Multifocal leiomyo-adenomatoid tumour of the uterus a distinct pathological entity.
- *Corresponding Author:
- Enaam Mohammed Junainah
Department of Pathology, Taif University
E-mail id: [email protected]
Accepted date: August 18, 2017
Citation: Junainah EM, Elrashidy A, Elnashar H, et al. Multifocal leiomyo-adenomatoid tumour of the uterus a distinct pathological entity. Allied J Clinicl Path. 2017;1(1):9-11.
Adenomatoid tumour is a benign mesothelial tumour, which arises from the lining of organs. This tumour generally presents in the both male and female genital tracts. In males the tumour is encountered in genital regions such as the testis and epididymis. It is the second most common extratesticular scrotal mass, following lipoma and accounts for 30% of these masses. Also it has been seen in the pancreas. However, in females it has been found incidentally in the uterine body and the fallopian tubes. Leiomyo-adenomatoid tumour (LMAT) is a variant of adenomatoid tumour, in which predominantly composed of smooth muscle. However, only ten cases of LMAT were reported in the literature review. In addition we report a case and review the other ten cases.
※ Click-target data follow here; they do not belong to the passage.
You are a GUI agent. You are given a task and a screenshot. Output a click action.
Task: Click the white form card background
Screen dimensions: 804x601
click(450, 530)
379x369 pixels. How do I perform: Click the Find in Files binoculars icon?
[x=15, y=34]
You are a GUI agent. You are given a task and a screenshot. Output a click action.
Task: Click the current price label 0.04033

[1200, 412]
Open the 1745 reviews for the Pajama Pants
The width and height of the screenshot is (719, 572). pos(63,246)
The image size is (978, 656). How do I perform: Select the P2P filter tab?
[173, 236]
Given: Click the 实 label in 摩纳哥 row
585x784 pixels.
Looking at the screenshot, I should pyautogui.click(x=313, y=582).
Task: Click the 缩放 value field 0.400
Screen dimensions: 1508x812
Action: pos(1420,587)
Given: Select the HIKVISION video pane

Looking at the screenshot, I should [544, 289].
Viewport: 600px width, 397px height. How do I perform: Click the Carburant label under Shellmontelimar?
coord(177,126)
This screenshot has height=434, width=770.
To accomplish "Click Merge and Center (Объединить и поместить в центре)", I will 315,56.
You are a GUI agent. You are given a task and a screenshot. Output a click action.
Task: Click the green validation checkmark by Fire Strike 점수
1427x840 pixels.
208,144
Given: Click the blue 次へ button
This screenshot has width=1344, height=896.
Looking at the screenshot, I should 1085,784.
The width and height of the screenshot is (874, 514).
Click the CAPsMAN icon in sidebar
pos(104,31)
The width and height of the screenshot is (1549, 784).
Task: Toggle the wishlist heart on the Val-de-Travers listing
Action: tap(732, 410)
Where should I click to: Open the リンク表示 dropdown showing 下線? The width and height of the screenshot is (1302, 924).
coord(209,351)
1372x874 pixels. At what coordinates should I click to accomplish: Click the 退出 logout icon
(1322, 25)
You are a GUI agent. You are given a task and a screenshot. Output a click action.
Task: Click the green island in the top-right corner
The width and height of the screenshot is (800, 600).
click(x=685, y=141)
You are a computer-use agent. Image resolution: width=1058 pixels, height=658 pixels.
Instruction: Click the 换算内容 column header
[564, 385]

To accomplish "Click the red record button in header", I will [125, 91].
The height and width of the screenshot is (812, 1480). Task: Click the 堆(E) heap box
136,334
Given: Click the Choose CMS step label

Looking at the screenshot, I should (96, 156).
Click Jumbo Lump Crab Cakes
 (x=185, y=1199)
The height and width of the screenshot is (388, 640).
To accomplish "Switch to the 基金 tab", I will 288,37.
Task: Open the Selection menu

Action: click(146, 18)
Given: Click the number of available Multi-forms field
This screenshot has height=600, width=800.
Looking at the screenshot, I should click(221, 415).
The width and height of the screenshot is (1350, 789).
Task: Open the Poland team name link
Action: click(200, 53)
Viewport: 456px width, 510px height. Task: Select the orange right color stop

Adenomatoid tumour, Uterus
Adenomatoid is uncommon benign tumour most frequently seen in the genital tract of both sexes [1-6]. In the female genital tract: uterus fallopian tubes, ovaries broad ligament. In the male genital tract: epididymis, tunica albuginea, spermatic cord, tunica vaginalis, testis and prostate. In the uterus these tumours are commonly asymptomatic and typically present as subserosal or intramural small and solitary nodule [4,5].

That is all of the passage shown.